Ein Blick ins Ausland zeigt, dass andere Länder ihre Parlamente stärker in die aussen- und vor allem europapolitische Willensbildung einbezogen haben. Die Vorschläge für institutionelle Änderungen orientieren sich denn auch an föderalistischen Ländern wie Deutschland oder Belgien:

– Das Parlament muss vom Bundesrat über wichtige Vorhaben der EU und über die Verhandlungspositionen der Regierung frühzeitig informiert werden.

– Neue Europa-Kommissionen in National-und Ständerat sollen sich vertieft mit europapolitischen Fragen befassen.

– Die Stellungnahme des Parlaments müsste vom Bundesrat berücksichtigt werden.

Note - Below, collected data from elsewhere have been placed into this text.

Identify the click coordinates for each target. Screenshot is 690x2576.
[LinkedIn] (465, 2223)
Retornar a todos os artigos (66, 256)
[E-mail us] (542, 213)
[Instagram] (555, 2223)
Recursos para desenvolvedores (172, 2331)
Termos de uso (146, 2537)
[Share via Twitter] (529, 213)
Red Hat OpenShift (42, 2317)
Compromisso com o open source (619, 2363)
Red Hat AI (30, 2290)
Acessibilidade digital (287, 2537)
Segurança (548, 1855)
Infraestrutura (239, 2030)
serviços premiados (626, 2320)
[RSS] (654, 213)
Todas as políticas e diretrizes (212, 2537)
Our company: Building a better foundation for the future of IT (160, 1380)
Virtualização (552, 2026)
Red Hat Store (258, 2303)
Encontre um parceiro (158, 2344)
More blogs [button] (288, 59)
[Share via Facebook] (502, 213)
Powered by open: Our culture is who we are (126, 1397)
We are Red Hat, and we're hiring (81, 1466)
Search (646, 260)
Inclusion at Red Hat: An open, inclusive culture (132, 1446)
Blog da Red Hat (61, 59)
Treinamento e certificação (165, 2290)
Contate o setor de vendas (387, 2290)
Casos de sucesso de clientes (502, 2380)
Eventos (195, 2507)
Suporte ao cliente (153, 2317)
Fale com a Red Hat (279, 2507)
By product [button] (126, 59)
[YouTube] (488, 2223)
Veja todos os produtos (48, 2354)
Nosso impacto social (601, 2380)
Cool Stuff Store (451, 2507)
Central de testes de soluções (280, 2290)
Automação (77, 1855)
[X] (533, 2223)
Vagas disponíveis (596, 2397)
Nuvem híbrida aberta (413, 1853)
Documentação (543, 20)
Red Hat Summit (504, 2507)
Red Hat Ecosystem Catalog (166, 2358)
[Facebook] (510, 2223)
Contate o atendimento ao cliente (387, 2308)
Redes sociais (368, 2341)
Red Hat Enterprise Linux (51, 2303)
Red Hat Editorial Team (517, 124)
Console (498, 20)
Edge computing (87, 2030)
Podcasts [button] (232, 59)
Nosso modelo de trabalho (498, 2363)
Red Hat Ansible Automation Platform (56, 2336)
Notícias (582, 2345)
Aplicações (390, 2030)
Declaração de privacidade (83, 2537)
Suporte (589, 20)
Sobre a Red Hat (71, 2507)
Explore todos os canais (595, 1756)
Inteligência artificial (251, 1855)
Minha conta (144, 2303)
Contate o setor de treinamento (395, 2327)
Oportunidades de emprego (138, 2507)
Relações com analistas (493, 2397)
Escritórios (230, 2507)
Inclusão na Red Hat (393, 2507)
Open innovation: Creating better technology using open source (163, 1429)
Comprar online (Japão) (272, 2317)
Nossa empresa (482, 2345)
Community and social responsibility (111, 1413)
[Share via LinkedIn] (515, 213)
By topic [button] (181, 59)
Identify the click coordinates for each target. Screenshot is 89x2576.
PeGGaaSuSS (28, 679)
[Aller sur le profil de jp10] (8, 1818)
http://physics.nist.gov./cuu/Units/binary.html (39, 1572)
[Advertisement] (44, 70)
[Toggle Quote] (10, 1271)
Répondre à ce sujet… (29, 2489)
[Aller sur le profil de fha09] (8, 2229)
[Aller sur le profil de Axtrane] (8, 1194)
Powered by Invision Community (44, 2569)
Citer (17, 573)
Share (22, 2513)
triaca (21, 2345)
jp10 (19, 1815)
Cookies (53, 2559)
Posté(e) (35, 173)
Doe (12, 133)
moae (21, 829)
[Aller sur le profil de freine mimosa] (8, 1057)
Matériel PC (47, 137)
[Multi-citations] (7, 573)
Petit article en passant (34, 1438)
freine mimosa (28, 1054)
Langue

– Will der Bundesrat in wesentlichen Punkten von der Stellungnahme des Parlaments oder der Europakommission abweichen, müsste er diese nochmals konsultieren.

EU-Verfassung geht weiter

In Brüssel will man den nationalen Parlamenten bei ihrem aussenpolitischen Engagement hilfreich entgegen kommen.

In der geplanten EU-Verfassung ist festgeschrieben, dass die EU-Kommission in Zukunft “alle an das Europäische Parlament und den Ministerrat gerichteten Gesetzgebungsvorschläge und politischen Strategiepapiere gleichzeitig den nationalen Parlamenten der Mitgliedstaaten übermittelt”.

Das Parlament hätte damit alle Instrumente in der Hand, um sich frühzeitig in aussenpolitische Geschäfte einzumischen, nachzufragen und Vorschläge zu formulieren, solange noch Gestaltungsspielraum besteht.

Oder wie es im Entwurf der EU-Verfassung heisst: “Im Wunsch, eine stärkere Beteiligung der nationalen Parlamente an den Tätigkeiten der Europäischen Union zu fördern und ihnen bessere Möglichkeiten zu geben, sich zu den Vorschlägen für Rechtsakte und anderen Fragen, die für sie von besonderem Interesse sein können, zu äussern.”

swissinfo, Katrin Holenstein

Durch die Globalisierung und internationale Vernetzung wird der Einfluss der Aussenpolitik auf die Innenpolitik immer grösser und prägt die Gestaltung etwa der Handelspolitik, Verkehrspolitik, Landwirtschaft oder des Asylwesens.

Mit einem Beitritt zur Europäischen Union (EU) würde das Gewicht der Aussenpolitik gegenüber der Innenpolitik weiter zunehmen. Gestärkt würde der Bundesrat, der traditionell die Aussenpolitik führt.

Bereits heute hat das Parlament wenig in der Aussenpolitik mitzureden: Von rund 800 aussenpolitischen Geschäften kam lediglich ein Viertel im Parlament überhaupt zur Sprache.

Verfassungsrechtler fordern dringend institutionelle Reformen und eine Korrektur der Kompetenz-Verteilung.